[Records for this task]

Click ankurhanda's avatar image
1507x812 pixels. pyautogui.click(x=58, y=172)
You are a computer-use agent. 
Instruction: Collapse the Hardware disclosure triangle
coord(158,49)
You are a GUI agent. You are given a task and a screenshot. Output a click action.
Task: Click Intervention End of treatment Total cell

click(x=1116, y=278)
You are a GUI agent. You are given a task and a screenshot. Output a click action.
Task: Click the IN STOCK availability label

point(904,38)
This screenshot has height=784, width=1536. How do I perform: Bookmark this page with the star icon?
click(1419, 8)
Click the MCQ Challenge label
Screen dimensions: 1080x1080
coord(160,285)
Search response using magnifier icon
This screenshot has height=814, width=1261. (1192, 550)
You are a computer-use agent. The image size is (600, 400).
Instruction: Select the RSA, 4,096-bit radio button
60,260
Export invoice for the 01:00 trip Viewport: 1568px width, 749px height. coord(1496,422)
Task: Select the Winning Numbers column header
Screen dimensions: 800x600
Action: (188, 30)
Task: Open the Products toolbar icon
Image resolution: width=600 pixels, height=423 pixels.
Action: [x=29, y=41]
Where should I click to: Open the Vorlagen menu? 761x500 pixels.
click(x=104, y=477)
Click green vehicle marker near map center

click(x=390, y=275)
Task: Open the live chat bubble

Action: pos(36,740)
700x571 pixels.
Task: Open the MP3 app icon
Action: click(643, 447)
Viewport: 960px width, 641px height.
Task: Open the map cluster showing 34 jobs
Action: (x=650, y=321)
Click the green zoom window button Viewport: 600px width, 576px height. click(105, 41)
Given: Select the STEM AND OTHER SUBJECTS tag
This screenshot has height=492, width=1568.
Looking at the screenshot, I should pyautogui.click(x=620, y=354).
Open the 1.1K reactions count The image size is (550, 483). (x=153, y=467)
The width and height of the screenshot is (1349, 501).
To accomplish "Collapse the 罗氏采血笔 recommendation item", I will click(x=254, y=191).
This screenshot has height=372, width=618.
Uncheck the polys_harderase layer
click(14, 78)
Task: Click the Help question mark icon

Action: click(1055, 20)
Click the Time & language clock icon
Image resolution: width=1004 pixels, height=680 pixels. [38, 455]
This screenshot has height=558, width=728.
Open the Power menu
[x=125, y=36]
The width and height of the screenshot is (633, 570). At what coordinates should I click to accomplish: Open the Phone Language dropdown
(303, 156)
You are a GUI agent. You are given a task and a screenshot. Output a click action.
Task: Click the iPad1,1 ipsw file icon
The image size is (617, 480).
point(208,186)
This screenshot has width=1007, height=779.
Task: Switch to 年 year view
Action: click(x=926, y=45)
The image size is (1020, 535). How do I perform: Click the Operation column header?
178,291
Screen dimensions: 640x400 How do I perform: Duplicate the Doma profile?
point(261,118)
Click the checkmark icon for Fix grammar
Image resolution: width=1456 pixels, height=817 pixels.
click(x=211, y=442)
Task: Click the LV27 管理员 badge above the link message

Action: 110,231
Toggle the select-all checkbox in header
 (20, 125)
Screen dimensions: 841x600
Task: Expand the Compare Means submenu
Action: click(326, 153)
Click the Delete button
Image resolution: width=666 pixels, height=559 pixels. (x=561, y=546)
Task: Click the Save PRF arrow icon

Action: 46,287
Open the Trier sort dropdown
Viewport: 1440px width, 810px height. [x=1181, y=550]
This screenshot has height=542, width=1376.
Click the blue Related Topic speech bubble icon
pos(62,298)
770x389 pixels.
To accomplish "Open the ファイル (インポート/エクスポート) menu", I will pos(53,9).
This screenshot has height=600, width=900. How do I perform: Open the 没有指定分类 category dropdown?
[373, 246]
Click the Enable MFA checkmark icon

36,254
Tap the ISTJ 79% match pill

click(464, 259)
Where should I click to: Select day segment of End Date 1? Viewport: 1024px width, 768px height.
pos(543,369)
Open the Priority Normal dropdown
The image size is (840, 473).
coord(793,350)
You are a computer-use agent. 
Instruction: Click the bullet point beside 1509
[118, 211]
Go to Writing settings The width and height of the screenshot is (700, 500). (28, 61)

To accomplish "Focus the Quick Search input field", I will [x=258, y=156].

[/Records for this task]

Problem to solve:
The reply should be a precise retyping of all the data.

Result for this task:
Click ankurhanda's avatar image
1507x812 pixels. pyautogui.click(x=58, y=172)
You are a computer-use agent. 
Instruction: Collapse the Hardware disclosure triangle
coord(158,49)
You are a GUI agent. You are given a task and a screenshot. Output a click action.
Task: Click Intervention End of treatment Total cell

click(x=1116, y=278)
You are a GUI agent. You are given a task and a screenshot. Output a click action.
Task: Click the IN STOCK availability label

point(904,38)
This screenshot has height=784, width=1536. How do I perform: Bookmark this page with the star icon?
click(1419, 8)
Click the MCQ Challenge label
Screen dimensions: 1080x1080
coord(160,285)
Search response using magnifier icon
This screenshot has height=814, width=1261. (1192, 550)
You are a computer-use agent. The image size is (600, 400).
Instruction: Select the RSA, 4,096-bit radio button
60,260
Export invoice for the 01:00 trip Viewport: 1568px width, 749px height. coord(1496,422)
Task: Select the Winning Numbers column header
Screen dimensions: 800x600
Action: (188, 30)
Task: Open the Products toolbar icon
Image resolution: width=600 pixels, height=423 pixels.
Action: [x=29, y=41]
Where should I click to: Open the Vorlagen menu? 761x500 pixels.
click(x=104, y=477)
Click green vehicle marker near map center

click(x=390, y=275)
Task: Open the live chat bubble

Action: pos(36,740)
700x571 pixels.
Task: Open the MP3 app icon
Action: click(643, 447)
Viewport: 960px width, 641px height.
Task: Open the map cluster showing 34 jobs
Action: (x=650, y=321)
Click the green zoom window button Viewport: 600px width, 576px height. click(105, 41)
Given: Select the STEM AND OTHER SUBJECTS tag
This screenshot has height=492, width=1568.
Looking at the screenshot, I should pyautogui.click(x=620, y=354).
Open the 1.1K reactions count The image size is (550, 483). (x=153, y=467)
The width and height of the screenshot is (1349, 501).
To accomplish "Collapse the 罗氏采血笔 recommendation item", I will click(x=254, y=191).
This screenshot has height=372, width=618.
Uncheck the polys_harderase layer
click(14, 78)
Task: Click the Help question mark icon

Action: click(1055, 20)
Click the Time & language clock icon
Image resolution: width=1004 pixels, height=680 pixels. [38, 455]
This screenshot has height=558, width=728.
Open the Power menu
[x=125, y=36]
The width and height of the screenshot is (633, 570). At what coordinates should I click to accomplish: Open the Phone Language dropdown
(303, 156)
You are a GUI agent. You are given a task and a screenshot. Output a click action.
Task: Click the iPad1,1 ipsw file icon
The image size is (617, 480).
point(208,186)
This screenshot has width=1007, height=779.
Task: Switch to 年 year view
Action: click(x=926, y=45)
The image size is (1020, 535). How do I perform: Click the Operation column header?
178,291
Screen dimensions: 640x400 How do I perform: Duplicate the Doma profile?
point(261,118)
Click the checkmark icon for Fix grammar
Image resolution: width=1456 pixels, height=817 pixels.
click(x=211, y=442)
Task: Click the LV27 管理员 badge above the link message

Action: 110,231
Toggle the select-all checkbox in header
 (20, 125)
Screen dimensions: 841x600
Task: Expand the Compare Means submenu
Action: click(326, 153)
Click the Delete button
Image resolution: width=666 pixels, height=559 pixels. (x=561, y=546)
Task: Click the Save PRF arrow icon

Action: 46,287
Open the Trier sort dropdown
Viewport: 1440px width, 810px height. [x=1181, y=550]
This screenshot has height=542, width=1376.
Click the blue Related Topic speech bubble icon
pos(62,298)
770x389 pixels.
To accomplish "Open the ファイル (インポート/エクスポート) menu", I will pos(53,9).
This screenshot has height=600, width=900. How do I perform: Open the 没有指定分类 category dropdown?
[373, 246]
Click the Enable MFA checkmark icon

36,254
Tap the ISTJ 79% match pill

click(464, 259)
Where should I click to: Select day segment of End Date 1? Viewport: 1024px width, 768px height.
pos(543,369)
Open the Priority Normal dropdown
The image size is (840, 473).
coord(793,350)
You are a computer-use agent. 
Instruction: Click the bullet point beside 1509
[118, 211]
Go to Writing settings The width and height of the screenshot is (700, 500). (28, 61)

To accomplish "Focus the Quick Search input field", I will [x=258, y=156].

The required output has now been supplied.